Nader Sabry is strategist, innovator and entrepreneur in NASA space tech, government, and health/wellness. He is also the author of "Ready Set Growth Hack: A beginners guide to growth hacking success" which is a growth blueprint for organisations to achieve 10x growth.
There are key ingredients essential for startups to operate successfully. They include investment, good talent, navigable regulations and crucially, customers.
One important ingredient that is just as essential but often overlooked is mentorship. Starting a business is no easy feat. It occupies every moment of the day, there is no such thing as a work-life balance in the early days of founding a startup. Those lucky enough to have a co-founder can go through the highs and lows together, but for solo founders, it can be a lonely, difficult and at times depressing endeavor.

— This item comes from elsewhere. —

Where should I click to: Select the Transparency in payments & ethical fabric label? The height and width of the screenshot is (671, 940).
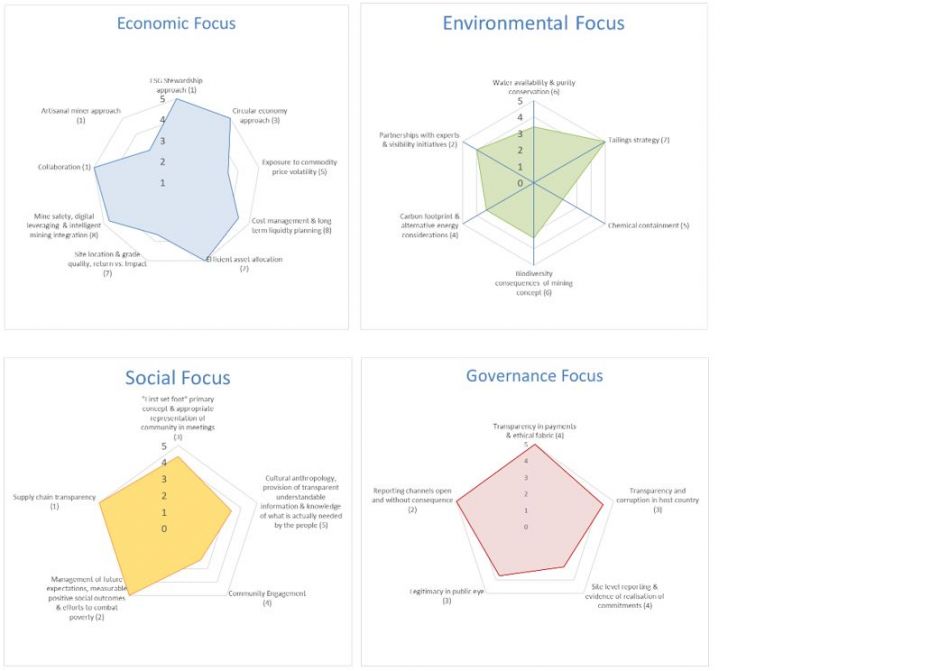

At the heart of effective mentorship lies the transfer of wisdom gained through experience. Startup founders, especially those venturing into uncharted territories face many uncertainties, challenges and tough choices. A seasoned mentor can guide a founder through this journey, drawing from their own experience to help them navigate obstacles more confidently and avoid common pitfalls. Mentorship nurtures a sense of community and connectivity - a lifeline in what can be a lonely and isolating life of an entrepreneur, especially for first time founders. A good mentor becomes a trusted confidant, a sounding board for ideas and source of encouragement during the inevitable lows. This sort of emotional support can be transformative.
But perhaps most importantly, good mentors provide access to their networks. Established mentors bring with them their connections built over years of industry engagement. Introductions to potential investors, partners or customers are part of the mentorship package, which offers founders access to resources that might otherwise remain out of reach.
However, there is a dearth of good mentors in the Middle East. The culture of “paying it forward” is not as pronounced here as it is in other vibrant ecosystems around the world, which can make finding a good mentor difficult.
To ensure good mentorship you need:
- Compensation. Good mentors who give their time and advice ought to be compensated. This may be a controversial stance, but where there is money involved, it provides mentors with a vested interest in the success of the founder. Compensation does not necessarily mean paying mentors for their time, it could be giving some equity in the business. By attaching a financial component, mentors are more likely to dedicate focused time and effort to mentoring, which in turn enhances the quality of guidance. Startup ecosystems require active mentorship to flourish and expecting mentors to offer their time for free indefinitely might deter potential mentors from participating.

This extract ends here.